40 cloud security firms gobbled in M&A frenzy
Flurry of activity in first half of 2015 sparked by rise in high-profile data breaches, says merger adviser Hampleton
Almost as many cloud security vendors were acquired in the first half of 2015 as the entire two years that preceded it, according to merger advisory firm Hampleton.
According to Hampleton's latest report on M&A activity in the SaaS and cloud services market, some 40 security SaaS firms were snapped up in the six months to 30 June 2015 as high-profile hacks such as the Sony Data breach sparked an M&A feeding frenzy.

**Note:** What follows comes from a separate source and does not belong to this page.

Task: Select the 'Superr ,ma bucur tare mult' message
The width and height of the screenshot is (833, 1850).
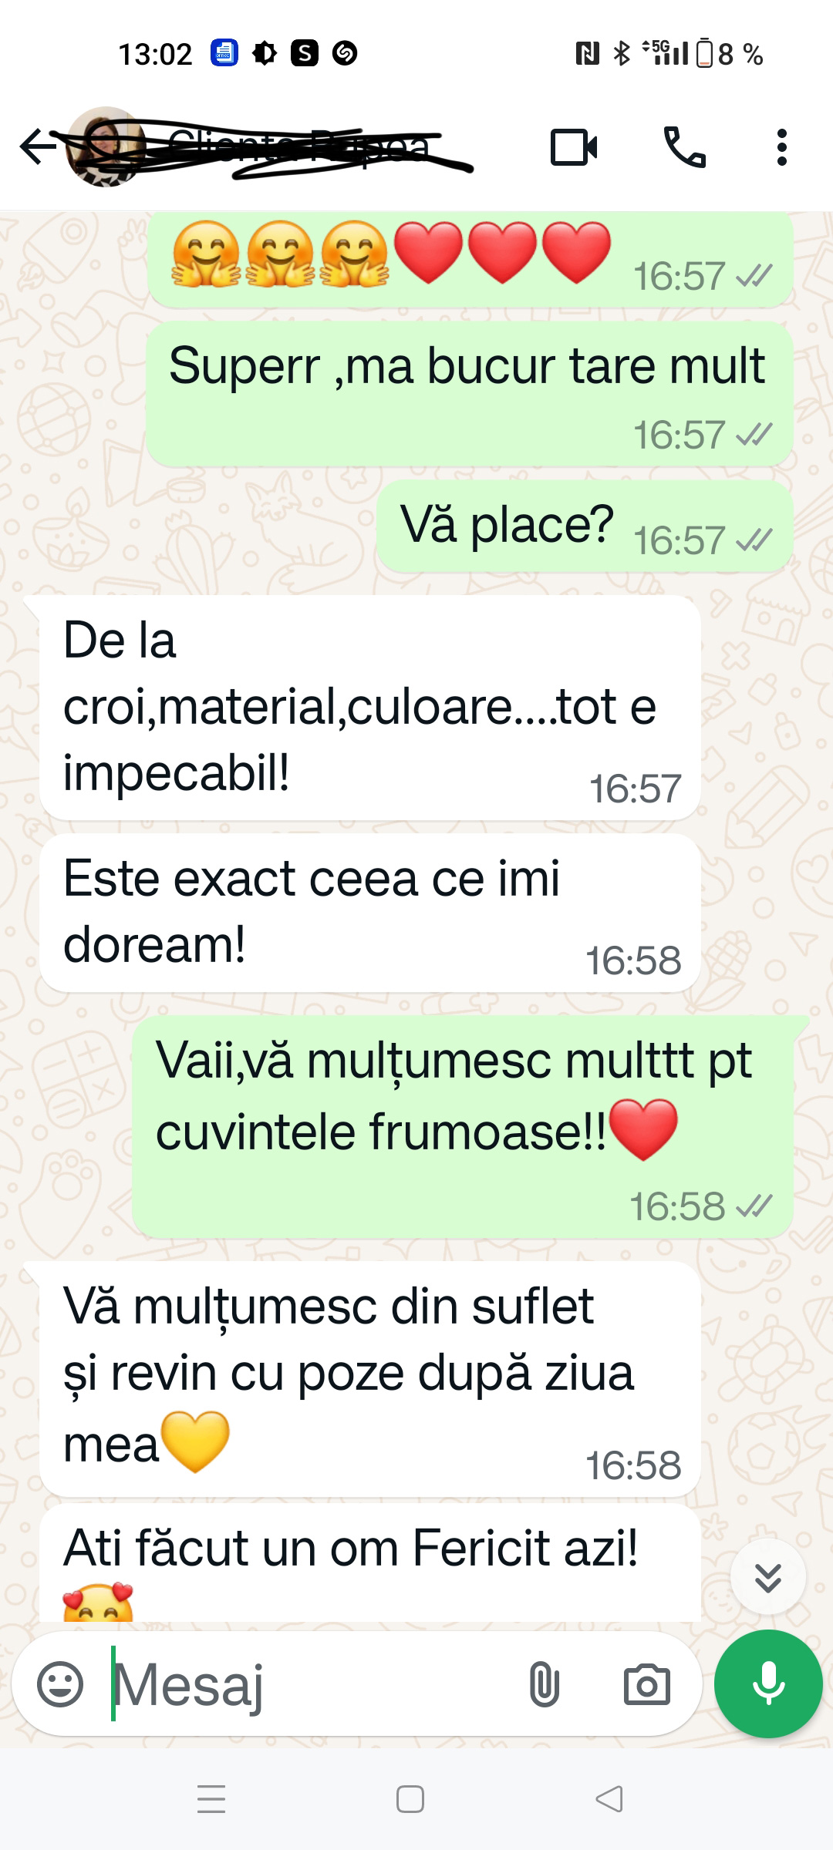Action: [470, 393]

This compares with 45 acquisitions of security SaaS firms in the whole of 2013 and 2014.
Blue Coat Systems' $2.4bn (£1.6bn) acquisition by Bain Capital - almost twice what previous private-equity owner Thoma Bravo paid for it - was the period's largest acquisition in the SaaS security space.
Hampleton said growth in cloud adoption is also fuelling a commensurate boom in M&A activity in the wider SaaS market.
Roughly 500 SaaS or cloud-based businesses were acquired in the first half of 2015 - more than double the equivalent period two years prior. The transaction value of these acquisitions combined was $25.5bn.
Private equity house Vista Equity Partners emerged as the most prolific acquirer during the period, making 14 purchases, with accounting software vendor Intuit and software and services giant IBM joint second, each buying 12 firms. Twitter was fourth after gobbling up 10 cloud firms in the first half.
And neither are valuations of cloud firms falling, Hampleton noted, with the median enterprise value per share over the last two and a half years growing to 3.8 and median EBITDA multiples at 15.1.
Breaking it down by geography, 74 per cent of SaaS targets acquired in the first half were based in North America, with 19 per cent based in Europe and seven per cent in the rest of the world.